While Bluetooth headphones offer wireless convenience, there are alternatives worth considering that avoid some of the connection issues common with Bluetooth. Here’s an overview of some pros and cons to other options:

Wired Headphones

Wired headphones use a direct physical connection rather than a wireless signal. This avoids Bluetooth connectivity problems. However, wires reduce portability and introduce the risk of getting tangled or caught on something. Popular wired options include:[1]

  • Beats Studio3
  • Apple AirPods Max
  • Sony WH-CH720N Noise Canceling Wireless Headphones

Wireless Non-Bluetooth

Some alternatives to Bluetooth use different wireless technologies. These include:[2]

  • Proprietary radio frequencies like Apple’s W1 chip
  • WiFi and adapters
  • Radio frequency systems

The advantage is avoiding Bluetooth’s range and interference limitations. However, compatibility is narrower and audio quality can suffer.

The Future of Wireless Audio

Wireless audio technology continues to advance rapidly, driven by new Bluetooth versions, audio codecs, and headphone innovations.

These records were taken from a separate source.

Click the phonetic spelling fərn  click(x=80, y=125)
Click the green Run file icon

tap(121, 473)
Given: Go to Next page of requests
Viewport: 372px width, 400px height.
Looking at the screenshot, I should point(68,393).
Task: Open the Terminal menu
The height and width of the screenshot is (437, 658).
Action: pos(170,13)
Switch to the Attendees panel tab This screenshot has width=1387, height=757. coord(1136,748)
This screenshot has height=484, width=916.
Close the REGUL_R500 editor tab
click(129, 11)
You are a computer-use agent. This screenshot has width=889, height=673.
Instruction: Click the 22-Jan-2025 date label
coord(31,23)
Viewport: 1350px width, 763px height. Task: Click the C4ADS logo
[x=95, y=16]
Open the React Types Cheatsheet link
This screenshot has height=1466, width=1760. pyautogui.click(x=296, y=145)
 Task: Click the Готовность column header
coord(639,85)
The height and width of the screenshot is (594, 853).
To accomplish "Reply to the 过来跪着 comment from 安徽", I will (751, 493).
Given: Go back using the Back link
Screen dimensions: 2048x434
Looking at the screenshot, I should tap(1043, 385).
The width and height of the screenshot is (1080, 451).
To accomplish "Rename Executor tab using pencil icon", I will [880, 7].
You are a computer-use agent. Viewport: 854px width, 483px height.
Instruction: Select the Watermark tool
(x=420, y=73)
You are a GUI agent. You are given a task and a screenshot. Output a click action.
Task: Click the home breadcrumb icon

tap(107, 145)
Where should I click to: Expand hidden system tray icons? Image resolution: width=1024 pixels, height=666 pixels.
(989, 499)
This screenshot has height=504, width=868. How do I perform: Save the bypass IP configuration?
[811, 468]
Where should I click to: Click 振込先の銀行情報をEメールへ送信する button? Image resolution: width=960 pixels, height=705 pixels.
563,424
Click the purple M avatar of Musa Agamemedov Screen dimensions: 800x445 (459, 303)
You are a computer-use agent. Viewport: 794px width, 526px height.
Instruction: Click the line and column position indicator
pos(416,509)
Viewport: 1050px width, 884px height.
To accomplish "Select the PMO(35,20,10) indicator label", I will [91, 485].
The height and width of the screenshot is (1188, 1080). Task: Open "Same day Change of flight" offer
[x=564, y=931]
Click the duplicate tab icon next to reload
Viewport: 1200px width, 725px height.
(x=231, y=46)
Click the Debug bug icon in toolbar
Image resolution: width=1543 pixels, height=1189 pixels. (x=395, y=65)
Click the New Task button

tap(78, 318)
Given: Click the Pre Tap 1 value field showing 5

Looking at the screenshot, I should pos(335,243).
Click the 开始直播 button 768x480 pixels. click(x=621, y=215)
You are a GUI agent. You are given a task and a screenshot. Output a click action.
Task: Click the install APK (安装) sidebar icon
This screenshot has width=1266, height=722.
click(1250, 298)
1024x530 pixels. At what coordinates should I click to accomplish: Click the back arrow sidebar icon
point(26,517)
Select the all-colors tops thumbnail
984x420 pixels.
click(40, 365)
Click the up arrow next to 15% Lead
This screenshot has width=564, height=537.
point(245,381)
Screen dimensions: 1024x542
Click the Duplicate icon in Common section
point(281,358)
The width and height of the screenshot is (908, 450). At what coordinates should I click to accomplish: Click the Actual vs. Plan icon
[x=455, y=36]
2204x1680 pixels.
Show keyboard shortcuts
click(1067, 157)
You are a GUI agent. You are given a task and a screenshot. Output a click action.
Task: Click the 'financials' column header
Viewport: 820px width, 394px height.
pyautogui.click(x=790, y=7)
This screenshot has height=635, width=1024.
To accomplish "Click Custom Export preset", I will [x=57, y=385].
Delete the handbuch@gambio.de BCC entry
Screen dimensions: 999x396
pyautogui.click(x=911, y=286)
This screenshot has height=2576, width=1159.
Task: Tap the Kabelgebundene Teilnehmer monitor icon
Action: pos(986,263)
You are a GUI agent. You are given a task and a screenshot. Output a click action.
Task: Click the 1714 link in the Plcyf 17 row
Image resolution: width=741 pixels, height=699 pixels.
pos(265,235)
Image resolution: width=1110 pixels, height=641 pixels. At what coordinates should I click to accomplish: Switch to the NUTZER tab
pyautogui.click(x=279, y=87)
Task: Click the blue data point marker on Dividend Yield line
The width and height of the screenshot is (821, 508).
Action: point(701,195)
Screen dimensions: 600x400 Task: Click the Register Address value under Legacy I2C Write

The two main developments to watch are Bluetooth LE Audio and LC3 codec.

Bluetooth LE Audio is the new Bluetooth audio standard introduced in Bluetooth 5.2. It brings major improvements in audio quality, latency, and broadcast audio capabilities (Bluetooth.com). LE Audio will enable new immersive listening experiences like Auracast broadcast audio, which allows wireless audio sharing between unlimited devices (Bluetooth.com).

The new LC3 codec included in LE Audio will significantly improve audio quality and efficiency. LC3 provides comparable quality to SBC at half the bit rate, which results in power savings (sRhythm). This extends wireless headphone battery life and range.

Bluetooth headphone companies are also innovating with new driver technologies, noise cancellation algorithms, and form factors. Future models will leverage LE Audio and LC3 to deliver exceptional sound quality without compromises.


In summary, there are a few main reasons why your phone may stop playing music when connected to Bluetooth. The most common causes are phone hardware limitations, headphone compatibility issues, interference from other devices, obstacles blocking the Bluetooth signal, and exceeding the Bluetooth connection’s range. While frustrating, Bluetooth audio cutouts can often be reduced by using high-quality headphones optimized for stability, minimizing interference from other wireless devices, and keeping your phone within 30 feet and line-of-sight of the Bluetooth receiver. If the problem persists, you may need to reset your phone’s network settings, update its operating system, or consider switching to wired headphones or newer Bluetooth versions like Bluetooth 5.0. By understanding the nature of Bluetooth connections, you can troubleshoot and prevent many wireless audio disruptions.

The goal of this article was to provide a comprehensive look at why Bluetooth audio interruptions occur and how to minimize them. With the right headphones and setup, Bluetooth can be a convenient wireless listening option. But occasional audio cutouts may be unavoidable given the limitations of current technology. Paying attention to hardware, positioning, distance and interference can greatly improve the reliability of your wireless listening experience.